Arne Sachtler
TITLE: Riding the Dynamics: Geometric Motion Structures for Control of a Weakly Actuated Robot
ABSTRACT: What can a robot do when its motors can barely hold a few percent of its own gravity torque? Quite a lot, if control exploits the dynamics instead of fighting them. This talk centers on what we call natural motion manifolds: two-dimensional invariant submanifolds of the state space, swept out by continuous, energy-parametrized families of periodic orbits. We first show why conservative mechanical structure makes such families the rule rather than the exception, how nonlinear normal modes arise as a special case, and how the families terminate or bifurcate at equilibria, homoclinic orbits, folds, and branch points. We then turn this geometry into control: on a two-degree-of-freedom robot with severely limited torque, a controller combining manifold stabilization with limit-aware energy injection excites swing-up, oscillation, and acrobatic maneuvers that would be unreachable by tracking physically uninformed reference trajectories.

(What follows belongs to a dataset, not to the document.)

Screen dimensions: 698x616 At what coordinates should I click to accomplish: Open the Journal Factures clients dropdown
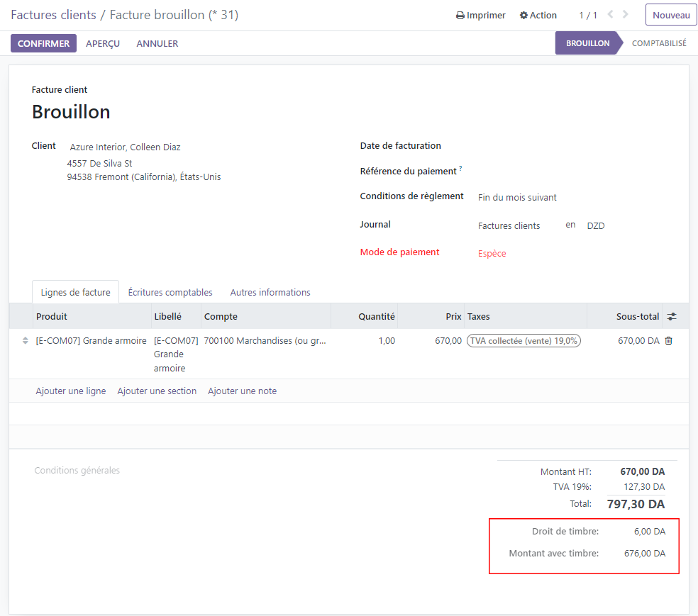coord(516,226)
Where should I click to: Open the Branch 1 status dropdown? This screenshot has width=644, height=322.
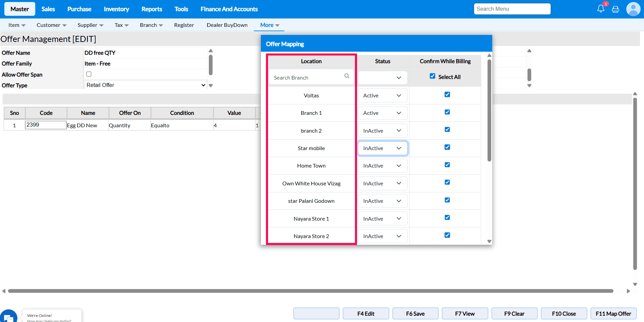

We close with open questions on identifying and representing these physics-given structures with learning-based methods.
Jake Welde
TITLE: Symmetry and Beyond: Efficient, Generalizable Learning for Low-Level Control of Aerial and Space Robots
ABSTRACT: To perform useful, interactive work, aerial and space robots must evolve beyond simple, single-body designs (e.g., quadrotors) towards high-dimensional, articulated morphologies. However, explicit analytical controllers for such systems are not easily crafted, and numerical optimal control algorithms quickly overwhelm the lightweight processors available onboard. Reinforcement learning frontloads these burdens to offline training, typically employing vast computational resources to run brittle training pipelines fine-tuned to particular tasks. To mitigate these downsides, we exploit the natural symmetries of robotic systems to efficiently learn high-performance, generalizable policies for low-level robot control. In particular, we develop a theory of symmetry reduction for tracking control problems, proving that a tracking controller trained in a reduced setting will perform equally well on the original system while also generalizing automatically to unseen trajectories. However, the classical notion of symmetry is too rigid to apply to many practical systems, which may enjoy only a very small symmetry group. We thus propose a relaxed notion of symmetry (termed “weak invariance”) that balances structure with generality, enabling us to factor out a much larger symmetry group while still attaining the same performance guarantees, greatly expanding the applicability and impact of these methods.
Rodrigo Pérez-Dattari
KTH Royal Institute of Technology
TITLE: Robot Learning with Dynamical Systems Priors
ABSTRACT: Dynamical systems have been used for decades to embed structure into learning models. By combining ideas from control theory, physics, and differential geometry, they provide a principled framework for designing inductive biases in robot policy learning, with the potential to improve generalization, safety, and data efficiency. In this talk, we will discuss recent methods that bring these ideas into the deep learning and generative modeling era. In particular, we will explore how modern tools such as flow matching can be combined with dynamical systems principles to obtain robot policies that are not only expressive, but also structured and reliable, making them better suited for deployment in real-world robotic systems.
Thomas Cohn
Massachusetts Institute of Technology
TITLE: Motion Planning in Minimal Coordinates for Kinematically-Constrained Systems
ABSTRACT: Motion planning algorithms often model a robot's configuration space as a Euclidean space. But this simple model breaks down when the robot must respect certain equality constraints, like carrying an object with two hands or keeping both feet fixed on the ground. We propose charting the manifold of feasible configurations, eliminating the nonlinear equality constraints. Analytic IK is used to construct the chart, ensuring speed and well-definedness, and differentiating through the mapping enables gradient-based optimization. This intrinsic formulation makes it easier for optimizers to find feasible solutions for challenging robotic planning problems.